Mas, para o restante do país, o problema estava ficando cada vez mais grave. Não existiam mais “olhos de peixe” no mercado. E o campeonato brasileiro de 1970 já estava alinhavado pelos baianos. Foi necessária a criação de uma bolinha (disquinho) que se assemelhasse ao “olho de boi”. Um botonista sergipano conseguiu criar esse tipo de bolinha e foi prontamente adotada por todos os praticantes da Regra Brasileira. Recebemos o material oriundo da Bahia, para onde havíamos enviado uma boa quantidade de botõezinhos que, entretanto, ficaram sem uso, pois a adoção do disquinho foi obrigatória a todos nós.
A bolinha utilizada na Regra Gaúcha era côncava e, dependendo do lado que parasse na mesa, não levantava do chão, sendo então impossível fazer gol sobre o arqueiro.
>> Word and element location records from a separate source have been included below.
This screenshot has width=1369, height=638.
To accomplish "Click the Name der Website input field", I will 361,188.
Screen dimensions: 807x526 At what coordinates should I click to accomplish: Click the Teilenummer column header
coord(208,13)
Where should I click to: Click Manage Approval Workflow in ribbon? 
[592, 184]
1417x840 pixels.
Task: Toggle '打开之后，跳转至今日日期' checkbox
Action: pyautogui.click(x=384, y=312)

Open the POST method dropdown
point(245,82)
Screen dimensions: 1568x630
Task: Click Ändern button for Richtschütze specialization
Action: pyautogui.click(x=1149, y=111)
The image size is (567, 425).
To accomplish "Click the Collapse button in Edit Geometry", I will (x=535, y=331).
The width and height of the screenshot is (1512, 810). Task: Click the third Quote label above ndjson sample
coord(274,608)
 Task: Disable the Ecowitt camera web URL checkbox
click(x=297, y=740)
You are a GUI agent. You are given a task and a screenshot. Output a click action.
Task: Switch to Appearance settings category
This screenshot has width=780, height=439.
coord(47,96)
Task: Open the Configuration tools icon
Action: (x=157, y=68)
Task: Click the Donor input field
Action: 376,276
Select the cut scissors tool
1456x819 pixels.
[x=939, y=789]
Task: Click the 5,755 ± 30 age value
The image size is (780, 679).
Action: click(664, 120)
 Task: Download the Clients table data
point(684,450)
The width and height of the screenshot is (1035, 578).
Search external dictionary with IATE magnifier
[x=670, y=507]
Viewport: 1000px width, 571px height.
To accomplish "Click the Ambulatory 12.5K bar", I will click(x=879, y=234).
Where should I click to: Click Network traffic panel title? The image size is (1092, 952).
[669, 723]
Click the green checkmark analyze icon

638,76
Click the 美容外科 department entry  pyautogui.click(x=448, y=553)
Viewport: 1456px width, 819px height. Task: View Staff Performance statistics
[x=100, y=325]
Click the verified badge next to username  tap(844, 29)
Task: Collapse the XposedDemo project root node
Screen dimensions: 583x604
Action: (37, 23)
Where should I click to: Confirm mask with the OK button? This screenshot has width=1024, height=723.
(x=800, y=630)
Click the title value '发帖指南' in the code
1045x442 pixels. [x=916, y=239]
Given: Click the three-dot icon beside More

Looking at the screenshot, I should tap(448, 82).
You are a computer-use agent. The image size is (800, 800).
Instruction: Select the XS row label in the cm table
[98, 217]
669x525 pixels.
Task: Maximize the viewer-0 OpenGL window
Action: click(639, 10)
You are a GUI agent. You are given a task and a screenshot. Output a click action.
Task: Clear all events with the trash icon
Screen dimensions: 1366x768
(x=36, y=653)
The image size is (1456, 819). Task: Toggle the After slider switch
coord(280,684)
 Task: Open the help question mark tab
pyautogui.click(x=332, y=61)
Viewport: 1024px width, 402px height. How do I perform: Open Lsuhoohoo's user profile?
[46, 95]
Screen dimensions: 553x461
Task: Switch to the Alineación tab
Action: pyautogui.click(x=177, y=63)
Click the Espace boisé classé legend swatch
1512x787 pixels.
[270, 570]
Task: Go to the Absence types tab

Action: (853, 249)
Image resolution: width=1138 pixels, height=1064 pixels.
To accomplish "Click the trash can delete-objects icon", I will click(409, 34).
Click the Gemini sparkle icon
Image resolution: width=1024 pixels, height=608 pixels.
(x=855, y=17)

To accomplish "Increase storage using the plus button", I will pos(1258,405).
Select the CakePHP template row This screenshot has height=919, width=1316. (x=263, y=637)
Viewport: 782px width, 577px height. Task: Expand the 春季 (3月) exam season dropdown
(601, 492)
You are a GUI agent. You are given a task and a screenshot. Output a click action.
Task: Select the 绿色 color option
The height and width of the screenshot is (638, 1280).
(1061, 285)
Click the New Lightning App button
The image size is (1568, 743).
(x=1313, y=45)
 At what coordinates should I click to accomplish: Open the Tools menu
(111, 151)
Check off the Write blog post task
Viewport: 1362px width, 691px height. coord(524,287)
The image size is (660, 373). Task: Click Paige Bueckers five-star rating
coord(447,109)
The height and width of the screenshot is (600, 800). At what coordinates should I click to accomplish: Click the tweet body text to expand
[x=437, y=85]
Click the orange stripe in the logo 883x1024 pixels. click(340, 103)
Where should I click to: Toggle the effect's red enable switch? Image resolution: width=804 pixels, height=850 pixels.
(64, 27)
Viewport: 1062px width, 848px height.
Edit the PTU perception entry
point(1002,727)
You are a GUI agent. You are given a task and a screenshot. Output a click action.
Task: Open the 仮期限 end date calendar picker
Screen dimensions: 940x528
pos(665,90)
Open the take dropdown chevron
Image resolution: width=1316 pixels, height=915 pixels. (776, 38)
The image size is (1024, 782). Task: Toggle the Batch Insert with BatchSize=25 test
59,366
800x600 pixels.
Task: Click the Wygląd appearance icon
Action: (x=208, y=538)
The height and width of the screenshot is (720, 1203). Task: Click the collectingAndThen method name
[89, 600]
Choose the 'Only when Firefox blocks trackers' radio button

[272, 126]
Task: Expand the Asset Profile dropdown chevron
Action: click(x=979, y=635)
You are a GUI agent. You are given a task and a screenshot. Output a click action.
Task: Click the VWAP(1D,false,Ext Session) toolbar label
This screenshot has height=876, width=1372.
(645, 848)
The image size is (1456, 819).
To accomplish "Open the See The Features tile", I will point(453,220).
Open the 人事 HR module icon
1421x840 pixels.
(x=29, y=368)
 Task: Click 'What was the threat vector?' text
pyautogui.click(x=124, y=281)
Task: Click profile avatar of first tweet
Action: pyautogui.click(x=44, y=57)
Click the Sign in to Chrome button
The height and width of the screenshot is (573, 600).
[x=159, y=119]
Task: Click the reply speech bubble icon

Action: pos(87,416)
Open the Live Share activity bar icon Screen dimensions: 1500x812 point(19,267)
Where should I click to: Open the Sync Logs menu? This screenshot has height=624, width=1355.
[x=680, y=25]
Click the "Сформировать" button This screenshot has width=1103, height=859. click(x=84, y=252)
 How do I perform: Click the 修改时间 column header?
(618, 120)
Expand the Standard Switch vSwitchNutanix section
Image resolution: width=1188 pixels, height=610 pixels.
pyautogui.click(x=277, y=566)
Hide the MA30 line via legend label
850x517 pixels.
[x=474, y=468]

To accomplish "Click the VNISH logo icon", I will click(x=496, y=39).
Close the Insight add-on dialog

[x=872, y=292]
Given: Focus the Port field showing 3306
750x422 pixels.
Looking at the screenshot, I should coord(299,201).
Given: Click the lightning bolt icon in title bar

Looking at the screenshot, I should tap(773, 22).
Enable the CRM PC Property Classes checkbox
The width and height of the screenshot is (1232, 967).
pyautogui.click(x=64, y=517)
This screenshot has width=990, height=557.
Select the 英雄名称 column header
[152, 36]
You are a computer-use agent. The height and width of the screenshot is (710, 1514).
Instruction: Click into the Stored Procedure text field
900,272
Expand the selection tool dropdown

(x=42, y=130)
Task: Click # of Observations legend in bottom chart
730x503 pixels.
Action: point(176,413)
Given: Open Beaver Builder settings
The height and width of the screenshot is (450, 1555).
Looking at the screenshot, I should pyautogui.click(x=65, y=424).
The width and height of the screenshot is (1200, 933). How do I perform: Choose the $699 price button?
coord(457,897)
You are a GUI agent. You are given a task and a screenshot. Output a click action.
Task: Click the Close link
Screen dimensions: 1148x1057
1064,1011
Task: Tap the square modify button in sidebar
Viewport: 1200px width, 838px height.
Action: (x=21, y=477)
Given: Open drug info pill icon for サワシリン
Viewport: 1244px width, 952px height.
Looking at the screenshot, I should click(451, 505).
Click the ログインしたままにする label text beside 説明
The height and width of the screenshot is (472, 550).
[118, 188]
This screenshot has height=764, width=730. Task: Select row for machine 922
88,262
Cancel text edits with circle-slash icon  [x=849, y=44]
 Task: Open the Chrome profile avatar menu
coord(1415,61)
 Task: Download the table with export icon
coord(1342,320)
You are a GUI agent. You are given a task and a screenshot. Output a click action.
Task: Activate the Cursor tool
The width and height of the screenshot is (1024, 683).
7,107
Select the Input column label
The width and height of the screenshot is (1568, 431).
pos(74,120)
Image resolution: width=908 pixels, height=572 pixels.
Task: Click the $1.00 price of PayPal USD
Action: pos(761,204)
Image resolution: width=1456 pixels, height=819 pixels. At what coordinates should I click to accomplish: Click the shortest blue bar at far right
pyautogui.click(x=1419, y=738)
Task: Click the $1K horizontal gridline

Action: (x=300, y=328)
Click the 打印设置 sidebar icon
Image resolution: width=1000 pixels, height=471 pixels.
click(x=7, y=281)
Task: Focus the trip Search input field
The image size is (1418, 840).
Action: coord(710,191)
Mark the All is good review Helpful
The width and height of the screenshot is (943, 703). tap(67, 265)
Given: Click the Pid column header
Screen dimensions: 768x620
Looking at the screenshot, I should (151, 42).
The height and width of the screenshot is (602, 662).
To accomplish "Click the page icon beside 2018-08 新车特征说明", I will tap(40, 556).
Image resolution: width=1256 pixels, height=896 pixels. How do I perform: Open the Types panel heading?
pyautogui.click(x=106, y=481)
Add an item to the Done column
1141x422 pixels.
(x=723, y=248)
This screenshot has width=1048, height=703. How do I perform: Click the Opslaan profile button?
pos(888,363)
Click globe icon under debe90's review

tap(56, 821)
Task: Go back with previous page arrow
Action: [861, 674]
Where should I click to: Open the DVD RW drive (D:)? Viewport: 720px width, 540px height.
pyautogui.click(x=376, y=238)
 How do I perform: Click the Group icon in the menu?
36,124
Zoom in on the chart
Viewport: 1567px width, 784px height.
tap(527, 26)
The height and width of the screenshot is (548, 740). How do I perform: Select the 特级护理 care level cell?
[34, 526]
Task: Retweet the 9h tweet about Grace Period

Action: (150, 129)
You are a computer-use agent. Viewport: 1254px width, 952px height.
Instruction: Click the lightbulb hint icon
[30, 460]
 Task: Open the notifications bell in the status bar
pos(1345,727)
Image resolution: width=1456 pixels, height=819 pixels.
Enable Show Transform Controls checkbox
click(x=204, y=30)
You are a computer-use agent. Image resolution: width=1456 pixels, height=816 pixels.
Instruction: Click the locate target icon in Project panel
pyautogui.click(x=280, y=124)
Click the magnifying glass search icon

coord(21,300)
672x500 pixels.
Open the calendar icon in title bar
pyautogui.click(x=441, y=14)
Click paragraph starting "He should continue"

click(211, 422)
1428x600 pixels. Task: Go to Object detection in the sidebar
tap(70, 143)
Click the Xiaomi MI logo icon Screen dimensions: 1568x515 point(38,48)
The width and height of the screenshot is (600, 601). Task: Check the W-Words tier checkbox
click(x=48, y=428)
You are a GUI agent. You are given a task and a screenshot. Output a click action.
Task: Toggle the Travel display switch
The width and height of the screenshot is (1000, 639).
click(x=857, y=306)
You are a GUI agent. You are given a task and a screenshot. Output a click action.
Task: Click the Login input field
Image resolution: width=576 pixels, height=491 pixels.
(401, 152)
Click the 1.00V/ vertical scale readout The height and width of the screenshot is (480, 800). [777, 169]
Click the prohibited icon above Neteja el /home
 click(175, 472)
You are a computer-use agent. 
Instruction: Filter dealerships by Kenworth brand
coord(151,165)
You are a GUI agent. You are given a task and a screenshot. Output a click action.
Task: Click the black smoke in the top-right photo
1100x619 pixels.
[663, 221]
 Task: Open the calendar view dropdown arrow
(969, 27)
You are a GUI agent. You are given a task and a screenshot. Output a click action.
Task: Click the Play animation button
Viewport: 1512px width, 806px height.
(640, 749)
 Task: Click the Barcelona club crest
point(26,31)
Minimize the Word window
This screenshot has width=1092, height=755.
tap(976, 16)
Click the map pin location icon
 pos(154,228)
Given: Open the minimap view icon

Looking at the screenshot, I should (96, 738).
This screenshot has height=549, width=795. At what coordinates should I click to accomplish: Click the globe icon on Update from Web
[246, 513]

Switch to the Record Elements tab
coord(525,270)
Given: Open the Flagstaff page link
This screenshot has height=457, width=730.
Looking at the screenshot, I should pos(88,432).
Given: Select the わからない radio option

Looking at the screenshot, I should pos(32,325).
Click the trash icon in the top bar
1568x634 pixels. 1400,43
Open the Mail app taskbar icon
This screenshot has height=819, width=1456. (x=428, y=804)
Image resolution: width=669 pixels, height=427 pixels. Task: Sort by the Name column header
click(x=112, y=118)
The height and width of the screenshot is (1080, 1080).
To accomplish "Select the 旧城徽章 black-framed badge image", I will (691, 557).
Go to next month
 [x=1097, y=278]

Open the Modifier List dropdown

Esse nosso disquinho era próprio para ser erguido e cobrir o goleiro, sempre que fosse chutada por um botão atacante.
Para matar a saudade, estou postando o restante que ficou em meu poder de “olhos de boi”, pois  servirá algum dia para ilustrar um museu do futebol de mesa. Afinal, foi com ela que iniciamos a nossa caminhada pelas mesas do Brasil. Na foto, estão os “olhos de boi”, as bolinhas utilizadas na regra gaúcha e os disquinhos, alguns em cores adotadas pela Confederação para os diversos campeonatos realizados.

Recordando a façanha do querido amigo Vasques, companheiro inseparável do Calegari, bate uma saudade de um tempo maravilhoso em que solidificamos amizades, através do futebol de mesa. Saudade de amigos e façanhas incríveis.

Até a semana que vem, se Deus assim permitir.
Sambaquy

4 comentários:

  1. Meus amigos,
    Para elucidar dúvidas, uma vez que a bolinha era conhecida como "olho de peixe", nós gaúchos, usávamos uma maneira diferente para a mesma, chamando-a de "olho de boi", com referência ao selo rarissimo sempre procurado pelos colecionadores.
    Foi citada várias vezes, para que não esqueçamos nunca do esforço em consegui-las.

    ResponderExcluir
  2. LH.ROZA...
    Meu "amigo" que bela resenha, cada leitura de sua "Coluna" é como reviver os bons tempos.
    Como me arrependo de não ter guardado pelo menos um botão, de tantos plantéis que passaram pelas mais diversas caixinhas.
    Assim como tantos "olho de boi" e/ou os grãos de milho, lixados,em compensação guardo alguns "DISCOS" junto de alguns Troféus mais recentes. .
    Meu encantamento pelo hoje "FUTMESA" foi aos 8 anos (1953), mas a 1ª Medalha veio em 1959, ao longo dos tempos tivemos muitas emoções e/ou decepções, conquistamos verdadeiros AMIGOS conservados até hoje.
    + 1 vez deixamos 1 forte abraço

    ResponderExcluir
  3. Meu caro Sambaquy. Que beleza! Mas esse "olho de peixe" foi o que me fez ficar sempre com a regra leva-leva que depois deu origem à regra pernambucana, atual botãobol. Para nós que iniciamos o jogo de botão nos fins dos anos 40, era um sacrilégio jogar com uma bolinha que não fosse esférica. Mas valeu! Um abração. Viva o botão!

    ResponderExcluir
  4. Maravilha de recordação e ainda detalhada assim..obrigada Sambaquy!